L’intelligence artificielle et santé forment un duo prometteur, à condition d’en préserver le sens humain. Pour Alexandre Dalibot, co-fondateur d’a-gO, l’IA peut devenir un véritable levier de soin et de prévention.
Alexandre Dalibot, co-fondateur d’a-gO, défend une vision humaniste de l’intelligence artificielle et de son rôle dans la santé. Selon lui, la technologie ne doit pas remplacer l’humain mais l’aider à mieux comprendre, anticiper et soigner. L’IA ouvre la voie à une médecine plus prédictive, capable d’agir avant la maladie plutôt que de la subir. Encore faut-il en faire un outil de confiance, transparent et accessible à tous.
De la puissance à la responsabilité
Ce qui rend l’intelligence artificielle si singulière n’est pas sa force brute, mais son aptitude à lire l’invisible. Elle capte les signaux faibles, repère les anomalies avant qu’elles ne s’imposent. Dans le domaine médical, cette capacité ouvre une voie nouvelle : celle de la prévention. Détecter avant de réparer, anticiper avant de subir.
Mais cette promesse ne vaut que si elle s’accompagne d’un cadre solide. Comme le rappelle Alexandre Dalibot, co-fondateur d’a-gO, « une innovation technologique n’a de sens que si elle reste au service du soin et non du profit ». Pour que l’IA médicale soit un progrès réel, elle doit conjuguer puissance et prudence.
Trois chantiers pour une IA humaniste
Le premier est celui de l’éthique. Une IA médicale ne peut fonctionner comme une boîte noire : les données de santé ne sont pas une ressource à exploiter, mais une confiance à préserver. Transparence, consentement et traçabilité deviennent les piliers de cette relation nouvelle entre machine et patient. Vient ensuite la diffusion. L’IA ne doit pas être un privilège réservé aux hôpitaux connectés ou aux pays riches. Si elle accentue les inégalités, elle renie sa promesse.
L’enjeu, ici, est de démocratiser l’accès à ces outils pour élargir le cercle de la santé. Enfin, la confiance. Ce n’est pas la peur de la machine qui freine son adoption, mais la crainte de perdre le lien humain. Lorsque la technologie avance plus vite que la parole, le soin perd son sens. Il faut donc réinventer la relation médecin-patient à l’ère de l’intelligence augmentée.
Vers une médecine du temps long
L’IA pourrait bien marquer le passage d’une médecine de crise à une médecine du temps long. Une médecine prédictive, qui identifie le trouble avant qu’il ne s’enracine. Cela pourrait libérer du temps aux soignants, redonner du souffle au système de santé et replacer la prévention au cœur du parcours de vie.

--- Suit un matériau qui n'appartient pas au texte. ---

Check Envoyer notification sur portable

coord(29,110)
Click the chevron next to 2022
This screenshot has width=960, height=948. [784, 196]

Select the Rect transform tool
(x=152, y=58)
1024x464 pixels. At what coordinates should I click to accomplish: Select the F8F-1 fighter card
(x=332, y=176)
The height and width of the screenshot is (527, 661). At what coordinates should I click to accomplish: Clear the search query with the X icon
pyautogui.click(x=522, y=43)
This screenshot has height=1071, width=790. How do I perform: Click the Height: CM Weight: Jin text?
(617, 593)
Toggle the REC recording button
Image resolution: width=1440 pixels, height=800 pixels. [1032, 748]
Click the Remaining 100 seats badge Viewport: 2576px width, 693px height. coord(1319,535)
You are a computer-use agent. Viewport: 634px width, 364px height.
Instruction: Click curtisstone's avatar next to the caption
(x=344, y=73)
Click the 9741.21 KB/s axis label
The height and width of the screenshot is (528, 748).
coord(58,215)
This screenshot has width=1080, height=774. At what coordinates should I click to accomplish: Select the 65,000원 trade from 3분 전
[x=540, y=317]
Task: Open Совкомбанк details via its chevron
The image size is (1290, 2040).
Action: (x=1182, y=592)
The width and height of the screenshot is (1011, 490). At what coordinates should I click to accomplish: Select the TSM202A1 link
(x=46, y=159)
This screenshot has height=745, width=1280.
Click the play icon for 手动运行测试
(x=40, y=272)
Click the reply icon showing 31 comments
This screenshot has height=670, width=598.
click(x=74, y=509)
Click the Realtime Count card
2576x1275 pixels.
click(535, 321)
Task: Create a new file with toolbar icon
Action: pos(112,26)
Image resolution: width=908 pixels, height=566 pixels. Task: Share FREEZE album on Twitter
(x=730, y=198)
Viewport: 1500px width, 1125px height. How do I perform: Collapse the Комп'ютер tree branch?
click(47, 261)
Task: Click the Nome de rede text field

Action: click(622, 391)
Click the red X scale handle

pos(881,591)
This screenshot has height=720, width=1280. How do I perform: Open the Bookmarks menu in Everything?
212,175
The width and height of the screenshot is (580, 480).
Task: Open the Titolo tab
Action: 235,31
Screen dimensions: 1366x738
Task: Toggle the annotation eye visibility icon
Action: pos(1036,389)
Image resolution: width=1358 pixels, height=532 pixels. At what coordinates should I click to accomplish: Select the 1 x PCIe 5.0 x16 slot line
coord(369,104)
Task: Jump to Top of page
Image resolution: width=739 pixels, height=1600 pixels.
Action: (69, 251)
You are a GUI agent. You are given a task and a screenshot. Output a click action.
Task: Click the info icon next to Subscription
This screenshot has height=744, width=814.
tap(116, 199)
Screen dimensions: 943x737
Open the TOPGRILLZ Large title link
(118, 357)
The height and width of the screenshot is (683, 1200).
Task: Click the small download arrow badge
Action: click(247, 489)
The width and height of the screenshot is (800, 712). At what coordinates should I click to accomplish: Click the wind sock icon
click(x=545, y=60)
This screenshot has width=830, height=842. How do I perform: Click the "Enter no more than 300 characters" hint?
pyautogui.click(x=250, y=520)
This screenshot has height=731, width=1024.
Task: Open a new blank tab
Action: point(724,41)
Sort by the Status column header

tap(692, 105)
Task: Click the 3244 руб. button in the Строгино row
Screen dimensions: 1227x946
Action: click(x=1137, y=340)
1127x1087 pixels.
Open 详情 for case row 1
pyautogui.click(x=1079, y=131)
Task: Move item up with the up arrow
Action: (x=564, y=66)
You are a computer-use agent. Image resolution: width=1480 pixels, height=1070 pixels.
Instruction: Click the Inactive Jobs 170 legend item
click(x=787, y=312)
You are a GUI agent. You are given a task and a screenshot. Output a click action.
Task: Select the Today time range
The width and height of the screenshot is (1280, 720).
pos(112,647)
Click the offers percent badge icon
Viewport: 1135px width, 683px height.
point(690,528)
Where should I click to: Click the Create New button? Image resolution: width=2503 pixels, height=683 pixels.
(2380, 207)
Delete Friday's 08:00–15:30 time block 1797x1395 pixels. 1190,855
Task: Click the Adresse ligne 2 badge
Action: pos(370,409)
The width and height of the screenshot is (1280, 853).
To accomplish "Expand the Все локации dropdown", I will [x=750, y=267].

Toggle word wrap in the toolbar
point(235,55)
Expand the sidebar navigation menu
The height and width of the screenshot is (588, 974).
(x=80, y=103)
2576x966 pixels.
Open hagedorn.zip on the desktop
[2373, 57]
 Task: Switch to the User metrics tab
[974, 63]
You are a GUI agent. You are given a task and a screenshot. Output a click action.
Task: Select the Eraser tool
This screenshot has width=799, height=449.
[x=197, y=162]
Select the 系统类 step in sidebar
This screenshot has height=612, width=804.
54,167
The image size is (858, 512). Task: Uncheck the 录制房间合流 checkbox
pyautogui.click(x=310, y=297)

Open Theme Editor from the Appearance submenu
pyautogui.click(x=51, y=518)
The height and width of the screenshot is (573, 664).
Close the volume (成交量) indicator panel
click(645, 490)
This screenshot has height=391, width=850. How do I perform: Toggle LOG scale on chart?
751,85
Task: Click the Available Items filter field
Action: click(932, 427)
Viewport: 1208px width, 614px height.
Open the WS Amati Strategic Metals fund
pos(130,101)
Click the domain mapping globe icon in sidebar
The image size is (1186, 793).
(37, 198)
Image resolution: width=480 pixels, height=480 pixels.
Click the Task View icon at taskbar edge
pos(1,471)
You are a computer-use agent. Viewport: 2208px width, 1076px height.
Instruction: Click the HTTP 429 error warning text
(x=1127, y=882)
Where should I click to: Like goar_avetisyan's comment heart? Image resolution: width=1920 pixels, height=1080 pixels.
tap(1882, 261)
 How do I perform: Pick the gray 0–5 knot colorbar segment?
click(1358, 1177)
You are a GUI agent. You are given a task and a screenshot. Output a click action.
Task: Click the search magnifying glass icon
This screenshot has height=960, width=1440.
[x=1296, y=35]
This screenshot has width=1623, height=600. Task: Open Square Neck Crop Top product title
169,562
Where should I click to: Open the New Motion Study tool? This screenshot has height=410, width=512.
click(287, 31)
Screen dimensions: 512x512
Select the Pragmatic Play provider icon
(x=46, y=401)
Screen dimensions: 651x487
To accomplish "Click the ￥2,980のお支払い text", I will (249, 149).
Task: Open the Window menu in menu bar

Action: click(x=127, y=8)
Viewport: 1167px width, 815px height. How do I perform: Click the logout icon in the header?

Mais pour cela, il faut accepter un changement culturel : voir dans la technologie non pas un substitut, mais un partenaire. Comme le souligne Dalibot, « l’IA ne remplacera pas l’humain, elle révèle la qualité de nos choix collectifs ». L’avenir du soin ne dépend donc pas des algorithmes, mais de la manière dont nous déciderons de les utiliser pour soigner, et peut-être aussi pour mieux vivre.
Article basé sur un communiqué de presse reçu par la rédaction.